--- START OF Given records ---

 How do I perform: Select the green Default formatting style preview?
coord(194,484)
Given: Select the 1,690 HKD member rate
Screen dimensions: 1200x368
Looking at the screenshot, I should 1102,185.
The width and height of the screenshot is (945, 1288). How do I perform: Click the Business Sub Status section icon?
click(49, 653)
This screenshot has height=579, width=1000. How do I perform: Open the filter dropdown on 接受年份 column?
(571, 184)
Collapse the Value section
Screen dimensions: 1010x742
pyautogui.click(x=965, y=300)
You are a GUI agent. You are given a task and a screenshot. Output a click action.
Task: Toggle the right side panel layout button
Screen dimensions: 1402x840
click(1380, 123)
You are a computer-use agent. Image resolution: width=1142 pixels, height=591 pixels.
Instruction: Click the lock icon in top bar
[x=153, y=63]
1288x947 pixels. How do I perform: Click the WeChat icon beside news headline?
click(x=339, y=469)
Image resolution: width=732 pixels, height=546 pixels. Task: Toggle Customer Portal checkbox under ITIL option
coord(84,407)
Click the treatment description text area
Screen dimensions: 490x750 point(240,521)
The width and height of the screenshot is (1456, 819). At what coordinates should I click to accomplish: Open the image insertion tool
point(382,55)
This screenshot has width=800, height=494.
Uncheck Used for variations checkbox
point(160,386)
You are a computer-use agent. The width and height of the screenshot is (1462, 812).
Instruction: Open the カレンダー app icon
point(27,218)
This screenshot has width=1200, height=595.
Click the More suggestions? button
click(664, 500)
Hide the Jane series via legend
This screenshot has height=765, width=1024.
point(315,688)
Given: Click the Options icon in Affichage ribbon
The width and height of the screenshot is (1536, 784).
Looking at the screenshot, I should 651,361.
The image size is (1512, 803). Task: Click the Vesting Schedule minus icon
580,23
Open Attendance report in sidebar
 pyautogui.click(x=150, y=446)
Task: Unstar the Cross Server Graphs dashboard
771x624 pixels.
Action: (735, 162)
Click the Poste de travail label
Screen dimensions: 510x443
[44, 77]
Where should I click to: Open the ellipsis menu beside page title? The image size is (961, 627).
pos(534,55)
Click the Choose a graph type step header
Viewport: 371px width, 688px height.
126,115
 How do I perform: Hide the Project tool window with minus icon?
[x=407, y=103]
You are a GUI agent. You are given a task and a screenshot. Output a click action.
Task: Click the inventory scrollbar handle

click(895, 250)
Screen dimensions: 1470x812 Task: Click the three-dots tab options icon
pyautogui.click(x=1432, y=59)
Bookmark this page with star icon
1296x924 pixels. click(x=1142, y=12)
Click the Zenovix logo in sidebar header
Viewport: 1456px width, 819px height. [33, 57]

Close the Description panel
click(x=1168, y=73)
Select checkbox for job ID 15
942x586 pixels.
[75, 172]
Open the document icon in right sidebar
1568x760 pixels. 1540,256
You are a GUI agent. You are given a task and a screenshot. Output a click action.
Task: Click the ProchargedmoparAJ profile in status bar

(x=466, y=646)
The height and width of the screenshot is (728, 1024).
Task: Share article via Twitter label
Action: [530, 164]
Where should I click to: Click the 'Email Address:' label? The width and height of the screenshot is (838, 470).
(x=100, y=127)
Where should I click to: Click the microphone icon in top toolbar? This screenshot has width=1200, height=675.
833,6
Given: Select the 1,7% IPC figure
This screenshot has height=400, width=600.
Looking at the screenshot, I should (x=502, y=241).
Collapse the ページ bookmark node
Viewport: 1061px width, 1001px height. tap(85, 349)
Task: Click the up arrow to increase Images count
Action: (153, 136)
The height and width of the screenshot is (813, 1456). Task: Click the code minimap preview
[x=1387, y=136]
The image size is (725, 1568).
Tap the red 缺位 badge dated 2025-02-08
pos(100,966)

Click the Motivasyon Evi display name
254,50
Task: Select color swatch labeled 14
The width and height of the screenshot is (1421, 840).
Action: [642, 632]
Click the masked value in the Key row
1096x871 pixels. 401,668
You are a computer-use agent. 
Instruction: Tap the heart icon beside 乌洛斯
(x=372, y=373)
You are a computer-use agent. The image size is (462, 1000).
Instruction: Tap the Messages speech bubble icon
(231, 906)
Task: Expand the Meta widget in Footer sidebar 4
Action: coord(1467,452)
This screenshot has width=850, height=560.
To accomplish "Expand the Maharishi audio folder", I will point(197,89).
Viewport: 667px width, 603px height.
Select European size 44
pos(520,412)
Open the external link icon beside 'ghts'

--- END OF Given records ---

* Task instructions *
Copy every one of the records above, word for word.

* Answer below *
 How do I perform: Select the green Default formatting style preview?
coord(194,484)
Given: Select the 1,690 HKD member rate
Screen dimensions: 1200x368
Looking at the screenshot, I should 1102,185.
The width and height of the screenshot is (945, 1288). How do I perform: Click the Business Sub Status section icon?
click(49, 653)
This screenshot has height=579, width=1000. How do I perform: Open the filter dropdown on 接受年份 column?
(571, 184)
Collapse the Value section
Screen dimensions: 1010x742
pyautogui.click(x=965, y=300)
You are a GUI agent. You are given a task and a screenshot. Output a click action.
Task: Toggle the right side panel layout button
Screen dimensions: 1402x840
click(1380, 123)
You are a computer-use agent. Image resolution: width=1142 pixels, height=591 pixels.
Instruction: Click the lock icon in top bar
[x=153, y=63]
1288x947 pixels. How do I perform: Click the WeChat icon beside news headline?
click(x=339, y=469)
Image resolution: width=732 pixels, height=546 pixels. Task: Toggle Customer Portal checkbox under ITIL option
coord(84,407)
Click the treatment description text area
Screen dimensions: 490x750 point(240,521)
The width and height of the screenshot is (1456, 819). At what coordinates should I click to accomplish: Open the image insertion tool
point(382,55)
This screenshot has width=800, height=494.
Uncheck Used for variations checkbox
point(160,386)
You are a computer-use agent. The width and height of the screenshot is (1462, 812).
Instruction: Open the カレンダー app icon
point(27,218)
This screenshot has width=1200, height=595.
Click the More suggestions? button
click(664, 500)
Hide the Jane series via legend
This screenshot has height=765, width=1024.
point(315,688)
Given: Click the Options icon in Affichage ribbon
The width and height of the screenshot is (1536, 784).
Looking at the screenshot, I should 651,361.
The image size is (1512, 803). Task: Click the Vesting Schedule minus icon
580,23
Open Attendance report in sidebar
 pyautogui.click(x=150, y=446)
Task: Unstar the Cross Server Graphs dashboard
771x624 pixels.
Action: (735, 162)
Click the Poste de travail label
Screen dimensions: 510x443
[44, 77]
Where should I click to: Open the ellipsis menu beside page title? The image size is (961, 627).
pos(534,55)
Click the Choose a graph type step header
Viewport: 371px width, 688px height.
126,115
 How do I perform: Hide the Project tool window with minus icon?
[x=407, y=103]
You are a GUI agent. You are given a task and a screenshot. Output a click action.
Task: Click the inventory scrollbar handle

click(895, 250)
Screen dimensions: 1470x812 Task: Click the three-dots tab options icon
pyautogui.click(x=1432, y=59)
Bookmark this page with star icon
1296x924 pixels. click(x=1142, y=12)
Click the Zenovix logo in sidebar header
Viewport: 1456px width, 819px height. [33, 57]

Close the Description panel
click(x=1168, y=73)
Select checkbox for job ID 15
942x586 pixels.
[75, 172]
Open the document icon in right sidebar
1568x760 pixels. 1540,256
You are a GUI agent. You are given a task and a screenshot. Output a click action.
Task: Click the ProchargedmoparAJ profile in status bar

(x=466, y=646)
The height and width of the screenshot is (728, 1024).
Task: Share article via Twitter label
Action: [530, 164]
Where should I click to: Click the 'Email Address:' label? The width and height of the screenshot is (838, 470).
(x=100, y=127)
Where should I click to: Click the microphone icon in top toolbar? This screenshot has width=1200, height=675.
833,6
Given: Select the 1,7% IPC figure
This screenshot has height=400, width=600.
Looking at the screenshot, I should (x=502, y=241).
Collapse the ページ bookmark node
Viewport: 1061px width, 1001px height. tap(85, 349)
Task: Click the up arrow to increase Images count
Action: (153, 136)
The height and width of the screenshot is (813, 1456). Task: Click the code minimap preview
[x=1387, y=136]
The image size is (725, 1568).
Tap the red 缺位 badge dated 2025-02-08
pos(100,966)

Click the Motivasyon Evi display name
254,50
Task: Select color swatch labeled 14
The width and height of the screenshot is (1421, 840).
Action: [642, 632]
Click the masked value in the Key row
1096x871 pixels. 401,668
You are a computer-use agent. 
Instruction: Tap the heart icon beside 乌洛斯
(x=372, y=373)
You are a computer-use agent. The image size is (462, 1000).
Instruction: Tap the Messages speech bubble icon
(231, 906)
Task: Expand the Meta widget in Footer sidebar 4
Action: coord(1467,452)
This screenshot has width=850, height=560.
To accomplish "Expand the Maharishi audio folder", I will point(197,89).
Viewport: 667px width, 603px height.
Select European size 44
pos(520,412)
Open the external link icon beside 'ghts'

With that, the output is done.